Today, while winter makes another pass on its way out, my thoughts drift back to last Sunday when spring was in town for its annual get-aquainted visit. Seventy-eight degrees and sunny...Birds, leaf buds, flowers...Caressing breezes. Ah, the day that was.
All days are precious when you think about it, but those tender early spring ones are especially easy to love. I hauled my beloved rocking chair up from basement storage to the deck on the shady side of the house because it was so warm. I rocked contentedly and read Elizabeth Bard's Lunch in Paris, a delightful escape and inspiration for a Francophilic foodie. It's a story of love and France with recipes. I couldn't ask for much more except pictures, but I'm not greedy like that. Some of the recipes and menus may even appear on the ole blog in the future, they sound so enticing.
Despite my fond memories of a warmer day, I'm not sorry that it's cold again. Spring does this. She dances back and forth for a while. I patiently let the seasons do their thing. Soon enough it will be hot, and no one but this lizard will even want to be out in it. Besides, at our dinner table it was determinedly spring today anyway: salmon cakes with dill sauce, lemon-parsley rice, and buttered asparagus. (Take that Old Man Winter! Time to go bye-bye soon.)

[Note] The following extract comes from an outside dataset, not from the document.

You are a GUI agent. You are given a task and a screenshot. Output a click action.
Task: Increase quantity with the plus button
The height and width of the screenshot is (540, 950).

I'm not sure how exciting salmon cakes are to you, but every once in a great while, I just suddenly want them for dinner. I never follow a recipe, and still they end up rich and satisfying with very few ingredients and at a very low cost: I picked up my can of salmon on sale for $1.99 when I felt the urge coming on. All I add is enough mayonnnaise to bind, a few bread crumbs, and a dash of salt. That's it. Talk about economical. And since the asparagus was also (seasonally!) on sale for $1.88 per pound, the whole plate couldn't have rung up at more than $3.00. I'm too lazy to do the detail math, but surely that about covers it. The cost is as big a refresher as that fondly remembered spring day, after weeks of higher than usual grocery store expenditures.
But back to salmon cakes. One could be fancier with them, adding capers, onion, etc, but sometimes it's nice to do the simple, easy thing.
Oh, wait. I usually find that nice, don't I? And don't you, too? I mean, I know you're busy and all. So, the next time you see cans of salmon on sale, grab one or two and throw these together like an old pro. If you need a little fanciness, stir up the quickie sauce and gloat. Add rice dolled up with a little grated lemon rind, chopped parsley, and salt, and blanched asparagus rolled in a dab of butter, and spring's on the plate. Now there's an escape that doesn't require the weather's cooperation at all.
Super Simple Salmon Cakes
1 14.75-ounce can of salmon
Fine dry bread crumbs
Remove any undesirable bones from the salmon and place in a medium bowl. Add a couple of spoonfuls of mayonnaise, a sprinkle of salt, and a palmful of bread crumbs to the salmon. Stir gently together. If it looks dry, add a little more mayonnaise. Form salmon mixture into 4 cakes and roll in additional bread crumbs to coat. Place cakes in the refrigerator for about 15 minutes to firm up.
After the cakes have rested, coat a skillet with oil and warm over medium heat. Fry the cakes a few minutes on each side, until golden brown. Drain on paper towels.
In a small bowl, whisk together a couple of big spoonfuls of mayonnaise with just enough buttermilk to thin it to a thick sauce consistency. Add a pinch of salt, a squeeze of lemon juice, and about a 1/2 teaspoon of the dill. Whisk, taste, and adjust the seasoning to your liking.